Exercise data:
----------------

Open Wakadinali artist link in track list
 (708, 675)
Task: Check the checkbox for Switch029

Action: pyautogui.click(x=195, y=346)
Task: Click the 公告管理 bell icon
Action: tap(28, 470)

----------------

Exercise details:
Copy out the lines above without changing anything.

Reply to the exercise:
Open Wakadinali artist link in track list
 (708, 675)
Task: Check the checkbox for Switch029

Action: pyautogui.click(x=195, y=346)
Task: Click the 公告管理 bell icon
Action: tap(28, 470)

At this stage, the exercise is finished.